Leia a íntegra da sabatina

O SR. PRESIDENTE (Bernardo Cabral) – Havendo número regimental, declaro aberta a 13ª reunião ordinária da Comissão de Constituição, Justiça e Cidadania da 4ª Sessão Legislativa Ordinária da 51ª Legislatura. Antes de iniciarmos os nossos trabalhos, proponho a dispensa da leitura da Ata da reunião anterior.

As Srªs e os Srs. Senadores que a aprovam queiram permanecer sentados. (Pausa.)

Aprovada.

A presente reunião, conforme pauta previamente distribuída aos Srs. Senadores, destina-se a dar seqüência à reunião da quarta-feira passada, dia 8 de maio, quando houve pedido de vista coletivo dos Srs. Senadores Eduardo Suplicy, Romero Jucá, Sérgio Machado e Romeu Tuma da mensagem que submete à consideração o nome do Dr. GILMAR MENDES para exercer o cargo de Ministro do Supremo Tribunal Federal, sendo relator o eminente Senador Lúcio Alcântara.

Concedo a palavra ao Dr. GILMAR MENDES para fazer a sua exposição como candidato indicado.

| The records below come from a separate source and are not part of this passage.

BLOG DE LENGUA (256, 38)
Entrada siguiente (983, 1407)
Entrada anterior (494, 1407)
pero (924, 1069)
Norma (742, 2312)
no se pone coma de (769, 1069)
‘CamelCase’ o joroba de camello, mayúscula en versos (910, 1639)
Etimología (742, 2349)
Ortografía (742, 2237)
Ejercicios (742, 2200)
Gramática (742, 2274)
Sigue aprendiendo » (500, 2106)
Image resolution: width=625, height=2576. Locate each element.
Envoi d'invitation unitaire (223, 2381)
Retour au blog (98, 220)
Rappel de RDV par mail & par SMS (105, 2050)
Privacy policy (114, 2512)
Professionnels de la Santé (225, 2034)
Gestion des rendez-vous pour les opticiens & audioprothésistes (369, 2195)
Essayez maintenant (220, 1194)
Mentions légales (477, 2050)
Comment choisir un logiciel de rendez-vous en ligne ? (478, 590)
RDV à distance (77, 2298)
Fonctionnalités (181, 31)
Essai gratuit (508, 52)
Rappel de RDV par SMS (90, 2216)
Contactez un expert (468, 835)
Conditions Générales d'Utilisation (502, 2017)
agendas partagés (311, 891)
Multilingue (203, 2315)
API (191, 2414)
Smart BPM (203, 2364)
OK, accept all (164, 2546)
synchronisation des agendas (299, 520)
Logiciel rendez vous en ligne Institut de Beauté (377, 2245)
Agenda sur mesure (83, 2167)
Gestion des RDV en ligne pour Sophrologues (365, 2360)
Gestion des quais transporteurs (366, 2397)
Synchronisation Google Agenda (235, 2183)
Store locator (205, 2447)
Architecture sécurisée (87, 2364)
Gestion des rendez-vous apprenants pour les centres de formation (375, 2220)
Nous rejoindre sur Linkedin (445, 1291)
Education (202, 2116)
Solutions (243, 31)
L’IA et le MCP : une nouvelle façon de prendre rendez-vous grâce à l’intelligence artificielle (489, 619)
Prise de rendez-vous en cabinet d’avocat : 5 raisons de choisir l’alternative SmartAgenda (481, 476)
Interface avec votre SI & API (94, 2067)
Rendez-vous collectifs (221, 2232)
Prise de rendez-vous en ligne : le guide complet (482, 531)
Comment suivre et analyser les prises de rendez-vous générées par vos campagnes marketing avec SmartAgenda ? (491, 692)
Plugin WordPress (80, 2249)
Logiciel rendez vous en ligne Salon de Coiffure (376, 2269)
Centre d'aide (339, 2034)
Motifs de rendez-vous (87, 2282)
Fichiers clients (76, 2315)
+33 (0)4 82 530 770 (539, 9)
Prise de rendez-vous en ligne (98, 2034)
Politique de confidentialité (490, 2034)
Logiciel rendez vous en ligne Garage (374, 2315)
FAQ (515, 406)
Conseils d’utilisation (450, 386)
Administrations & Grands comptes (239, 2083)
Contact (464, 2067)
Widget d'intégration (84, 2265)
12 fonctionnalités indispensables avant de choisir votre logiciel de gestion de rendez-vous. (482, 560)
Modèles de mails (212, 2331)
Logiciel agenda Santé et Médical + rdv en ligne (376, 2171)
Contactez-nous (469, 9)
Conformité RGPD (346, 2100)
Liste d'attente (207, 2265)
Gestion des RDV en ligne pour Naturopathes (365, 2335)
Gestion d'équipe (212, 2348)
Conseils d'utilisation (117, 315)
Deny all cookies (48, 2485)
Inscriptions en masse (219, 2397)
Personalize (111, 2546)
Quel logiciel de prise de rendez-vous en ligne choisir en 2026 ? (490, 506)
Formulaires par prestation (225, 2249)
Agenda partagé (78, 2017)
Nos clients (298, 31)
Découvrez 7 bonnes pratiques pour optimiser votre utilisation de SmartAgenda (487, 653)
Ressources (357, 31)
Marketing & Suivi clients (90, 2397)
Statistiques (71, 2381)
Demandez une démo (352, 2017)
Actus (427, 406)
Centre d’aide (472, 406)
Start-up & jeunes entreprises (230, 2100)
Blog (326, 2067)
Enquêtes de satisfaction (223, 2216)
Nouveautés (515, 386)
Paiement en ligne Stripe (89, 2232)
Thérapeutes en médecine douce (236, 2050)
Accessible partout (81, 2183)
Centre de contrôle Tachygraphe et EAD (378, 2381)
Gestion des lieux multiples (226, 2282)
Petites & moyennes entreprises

O SR. GILMAR MENDES – Sr. Presidente dessa douta Comissão de Constituição, Justiça e Cidadania, Srs. Senadores e Deputados, autoridades presentes, Sr. Ministro do Supremo Tribunal Federal aposentado Aldir Passarinho, senhoras e senhores, neste momento inicial, gostaria de circunscrever a exposição às perspectivas que vislumbro para a jurisdição constitucional brasileira e à autocompreensão que acredito deva presidir a atuação do Supremo Tribunal Federal.

Antes, porém, Sr. Presidente, Senador Bernardo Cabral, farei uma profissão de fé e de crença na Constituição de 1988, de que V. Exª teve a honra de ser Relator. Sabe muito bem V. Exª que essa Constituição foi muito criticada. Chegaram a considerá-la responsável, inclusive, por muitas crises no Brasil. Todavia, passados 13 anos, estamos aprendendo com a experiência que essa é uma boa e feliz Carta Magna.

A rigor, passamos por crises institucionais graves – a exemplo do impeachment e da crise da Comissão do Orçamento -, momentos econômicos conturbados, sem que tivéssemos a necessidade de nos valer de qualquer casuísmo para cogitarmos de sua ruptura. Portanto, a história está a fazer justiça à Constituição de 1988 e – acredito – também a V. Exª.

O SR. PRESIDENTE (Bernardo Cabral) – Muito obrigado.

O SR. GILMAR MENDES – A minha brevíssima exposição encontra-se centrada em cinco questões fundamentais assim compreendidas:

1) A tendência à concentração do nosso modelo jurisdicional de controle de constitucionalidade, consideradas as seguintes e recentes transformações fundamentais a que se viu sujeito:

– a ampliação do rol de legitimados para a propositura das ações diretas de inconstitucionalidade;

– a introdução da ação declaratória de constitucionalidade;

– a nova disciplina do processo e julgamento da ação direta de inconstitucionalidade – em particular, a chamada abertura procedimental – e as inovações de técnicas de decisão;

– a disciplina do processo e julgamento da argüição de descumprimento de preceito fundamental, concretizada na Lei nº 9.882.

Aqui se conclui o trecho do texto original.